Of the 165 randomized patients, 83 patients were assigned to receive erlotinib and 82 to receive gemcitabine plus carboplatin. The median progression-free survival was significantly longer in erlotinib-treated patients than in those on chemotherapy (13.1 vs 4.6 months [P < 0.0001]). As expected, chemotherapy was associated with more grade 3 or 4 toxic effects than was erlotinib (including neutropenia in 30 [42%] of 72 patients and thrombocytopenia in 29 [40%] patients on chemotherapy vs no patients with either event on erlotinib). The most common grade 3 or 4 toxic effects with erlotinib were increased alanine aminotransferase concentrations (three [4%] of 83 patients) and skin rash (two [2%] patients). Erlotinib appeared to demonstrate superiority over chemotherapy independent of patient age, sex, smoking history, tumor histology, or mutation type. Furthermore, patients who received erlotinib had a significant improvement in quality of life. The data from the trial were not mature enough to determine any treatment-associated improvement in overall survival.

Commentary

Thus, compared with standard chemotherapy, erlotinib conferred a significant progression-free survival benefit in patients with advanced EGFR mutation-positive NSCLC and was associated with less toxicity and improved quality of life. The trial was the first Phase 3 study of erlotinib for mutation positive NSCLC and the results coupled with prior Phase 2 studies of both gefitinib and erlotinib and preliminary results from a Phase 3 trial of erlotinib vs. chemotherapy for mutation positive NSCLC should be sufficient for clinicians to take notice. It is clear now that clinicial parameters (non-smoker, female, adenocarcinoma histology) are not sufficiently reliable to support this alternative approach to chemotherapy and molecular testing is required. However, pathologists are now prepared to assess tissue for EGFR mutations and if present in the appropriate domains (e.g., exon 19 or 21) initial therapy should be with a tyrosine kinase inhibitior. The evidence is now in. Yet, the majority of NSCLC patients, even in China, are those without these mutations. Hopefully, new targets will be identified within larger subsets of NSCLC allowing for more widespread applicability of effective targeted therapy.

References

1. Ferlay J, et al. Estimates of worldwide burden of cancer in 2008: GLOBOCAN 2008. Int J Cancer 2010;127:2893-2917.

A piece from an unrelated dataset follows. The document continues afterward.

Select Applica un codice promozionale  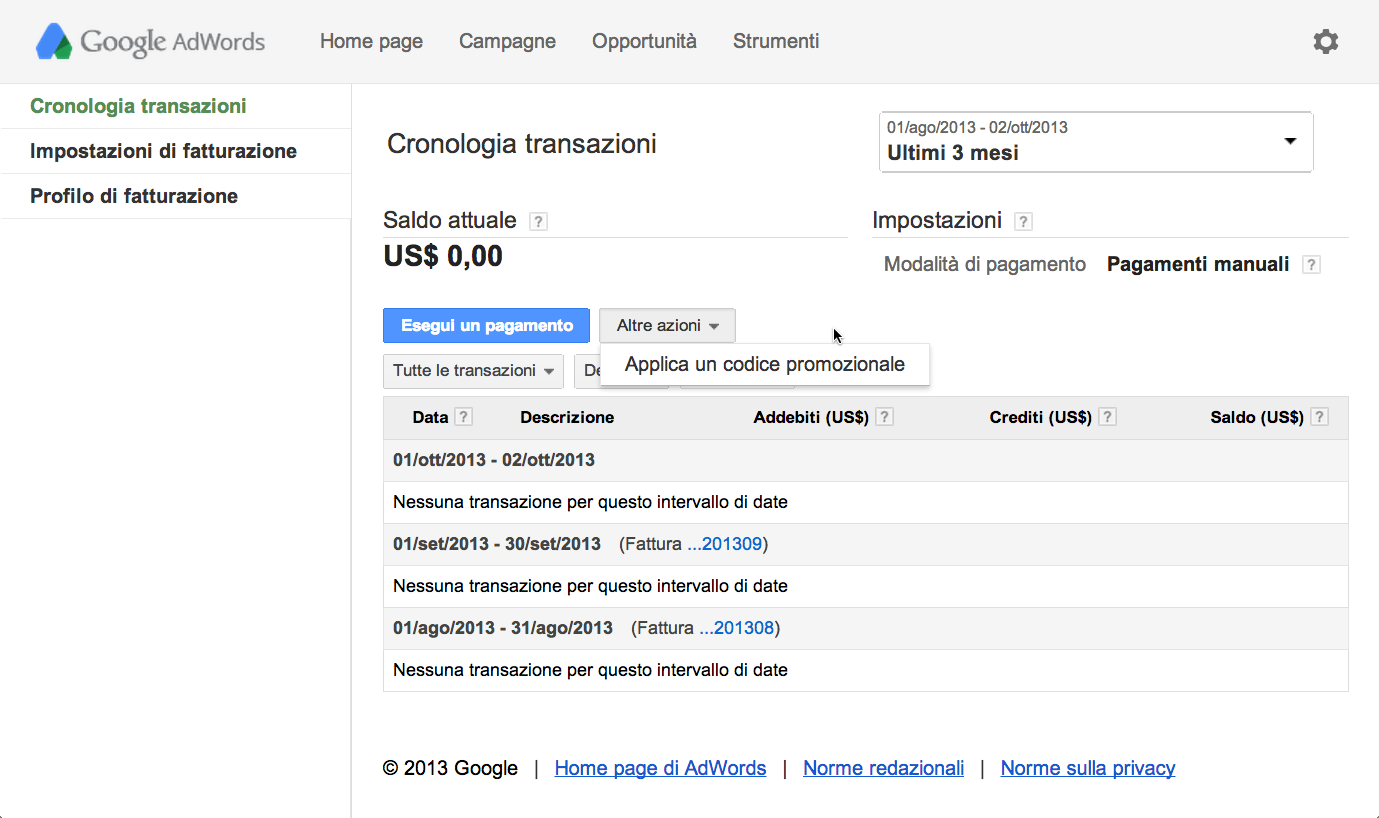click(765, 365)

2. Maemondo M, et al. Gefitinib or chemotherapy for non-small-cell lung cancer with mutated EGFR. N Engl J Med 2010;362:2380-2388.

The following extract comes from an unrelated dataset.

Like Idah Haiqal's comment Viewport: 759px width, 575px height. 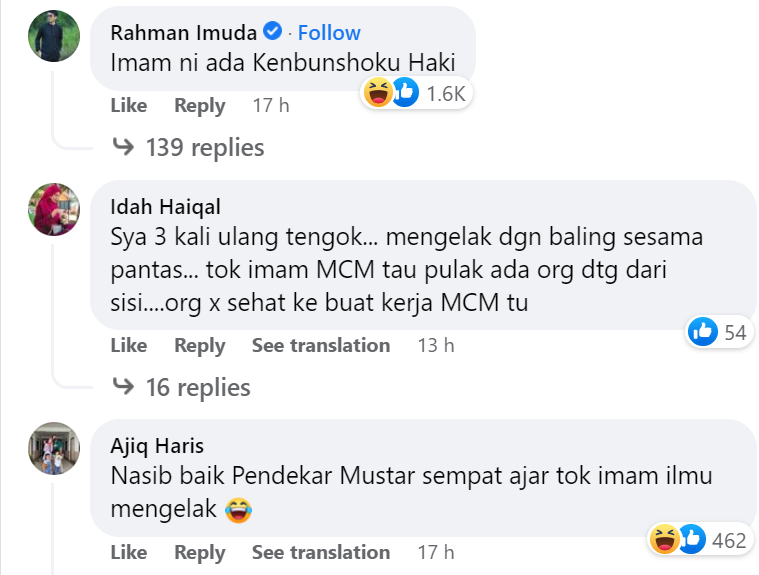click(128, 345)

3. Mok TS, et al. Gefitinib or carboplatin-paclitaxel in pulmonary adenocarcinoma. N Engl J Med 2009;361:947-957.

4. Rosell R, et al. Screening for epidermal growth factor receptor mutations in lung cancer. N Engl J Med 2009;361:958-967.

5. Shigematsu H, et al. Clinical and biological features associated with epidermal growth factor receptor gene mutations in lung cancers. J Natl Cancer Inst 2005;97:339-346.